The D16 splits to the north of Plancher Les Mines, the junction is obvious and signalled by a large sign. The road has climbed already but from here the climb is 5.9km at 8.5% but frequently goes into double digits, especially after a milder section early on. The ride finishes with a 20% ramp to the small ski station.
A triangular road sign says it all: 13% for 5.6km. A mini Zoncolan although it has a recovery section one third of the way. The steep slopes are harsh and will have you reaching for your lowest gears right from the start, the first ramp is 14% for several hundred metres. Most French roads are carefully engineered with regular slopes but this is the exception, a constantly changing in gradient yet invariably steep. But the road is wide, two cars can pass with ease.
With regular sections at 12%, riders in the Tour are happy to use low gears and compact chainsets. There’s a short recovery section mid-way and some of the hairpin bends are wide allowing for a rider to seek refuge from the slope on the outer line but otherwise this is a relentless climb. It’s wooded and the foliage means there are few views on the way up, just a strip of black tarmac rising ahead. The finish section is over 20% and it’s from here that the views are better.

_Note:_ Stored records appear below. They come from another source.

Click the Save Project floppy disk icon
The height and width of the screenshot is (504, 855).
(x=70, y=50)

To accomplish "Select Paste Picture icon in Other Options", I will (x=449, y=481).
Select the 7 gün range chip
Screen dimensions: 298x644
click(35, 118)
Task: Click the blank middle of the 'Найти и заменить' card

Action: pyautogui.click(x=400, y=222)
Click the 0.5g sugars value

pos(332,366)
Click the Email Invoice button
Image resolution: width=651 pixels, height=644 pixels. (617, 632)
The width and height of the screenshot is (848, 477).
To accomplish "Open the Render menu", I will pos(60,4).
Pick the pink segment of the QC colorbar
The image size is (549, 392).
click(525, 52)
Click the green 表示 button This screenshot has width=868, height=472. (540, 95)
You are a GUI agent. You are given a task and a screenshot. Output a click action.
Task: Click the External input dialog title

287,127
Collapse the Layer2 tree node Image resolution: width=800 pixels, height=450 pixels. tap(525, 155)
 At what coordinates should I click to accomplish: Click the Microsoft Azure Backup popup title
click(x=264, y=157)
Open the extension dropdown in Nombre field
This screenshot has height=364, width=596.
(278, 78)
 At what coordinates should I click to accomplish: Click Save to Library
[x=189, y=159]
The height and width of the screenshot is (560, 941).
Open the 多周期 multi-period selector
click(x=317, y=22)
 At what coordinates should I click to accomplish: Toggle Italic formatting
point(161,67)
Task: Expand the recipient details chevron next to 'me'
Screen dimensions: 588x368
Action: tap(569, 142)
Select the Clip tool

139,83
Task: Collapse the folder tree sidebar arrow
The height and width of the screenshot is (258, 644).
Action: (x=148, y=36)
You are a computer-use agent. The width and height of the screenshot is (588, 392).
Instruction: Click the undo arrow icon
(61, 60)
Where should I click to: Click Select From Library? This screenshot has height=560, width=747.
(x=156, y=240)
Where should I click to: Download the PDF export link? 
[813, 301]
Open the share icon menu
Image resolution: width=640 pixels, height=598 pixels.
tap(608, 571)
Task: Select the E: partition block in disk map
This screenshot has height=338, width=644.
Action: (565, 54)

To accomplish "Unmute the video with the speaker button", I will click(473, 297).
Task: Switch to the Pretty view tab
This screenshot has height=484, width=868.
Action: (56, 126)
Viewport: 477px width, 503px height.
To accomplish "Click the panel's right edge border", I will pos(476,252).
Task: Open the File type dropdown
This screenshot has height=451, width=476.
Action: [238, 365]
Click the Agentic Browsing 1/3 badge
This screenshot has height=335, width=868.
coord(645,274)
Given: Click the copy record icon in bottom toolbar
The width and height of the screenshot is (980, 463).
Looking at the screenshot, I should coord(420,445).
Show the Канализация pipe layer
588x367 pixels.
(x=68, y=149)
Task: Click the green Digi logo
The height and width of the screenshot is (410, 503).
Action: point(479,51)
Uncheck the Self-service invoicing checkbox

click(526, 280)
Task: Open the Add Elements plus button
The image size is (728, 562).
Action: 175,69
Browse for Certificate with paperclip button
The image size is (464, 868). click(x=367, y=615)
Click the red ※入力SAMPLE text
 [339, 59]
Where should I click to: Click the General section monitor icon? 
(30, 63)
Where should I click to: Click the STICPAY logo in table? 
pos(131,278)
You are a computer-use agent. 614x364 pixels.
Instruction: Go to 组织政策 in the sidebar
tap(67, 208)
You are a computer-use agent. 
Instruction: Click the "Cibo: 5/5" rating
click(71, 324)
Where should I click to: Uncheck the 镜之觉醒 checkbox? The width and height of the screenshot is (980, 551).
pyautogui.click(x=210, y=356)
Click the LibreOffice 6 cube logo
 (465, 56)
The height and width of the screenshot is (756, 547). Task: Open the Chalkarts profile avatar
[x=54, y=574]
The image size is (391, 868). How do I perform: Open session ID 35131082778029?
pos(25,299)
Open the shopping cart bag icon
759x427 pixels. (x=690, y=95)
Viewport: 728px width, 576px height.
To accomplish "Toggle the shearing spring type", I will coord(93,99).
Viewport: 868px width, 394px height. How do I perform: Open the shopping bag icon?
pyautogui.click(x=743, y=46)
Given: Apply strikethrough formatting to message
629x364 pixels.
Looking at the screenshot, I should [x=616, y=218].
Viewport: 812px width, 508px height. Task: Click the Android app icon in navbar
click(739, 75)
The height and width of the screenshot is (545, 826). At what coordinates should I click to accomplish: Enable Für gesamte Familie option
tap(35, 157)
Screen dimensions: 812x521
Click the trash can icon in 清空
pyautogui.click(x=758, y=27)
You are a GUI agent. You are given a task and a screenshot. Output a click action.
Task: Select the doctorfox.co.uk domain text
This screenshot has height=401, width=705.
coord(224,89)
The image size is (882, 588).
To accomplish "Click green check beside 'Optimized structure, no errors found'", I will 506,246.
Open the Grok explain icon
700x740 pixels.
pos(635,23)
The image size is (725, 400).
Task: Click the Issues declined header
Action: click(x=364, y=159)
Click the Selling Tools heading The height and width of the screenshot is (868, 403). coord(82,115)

There’s a sign marking the finish line of the Tour de France and it tells you Chris Froome’s time of 16.11… over a minute quicker than Laurens Ten Dam’s Strava record.
On a Normal Day
It’s possible to ride up and down without meeting anyone else. The road heads up doesn’t go down the other side, it’s a dead-end unless you’re on an MTB. Consequently you’ll be alone for most if not all the climb and maybe it’s for the better given the steep slopes. The exception is the annual finish for the Trois Ballons cyclosportive when participants face its steep slopes with over 200km in their legs.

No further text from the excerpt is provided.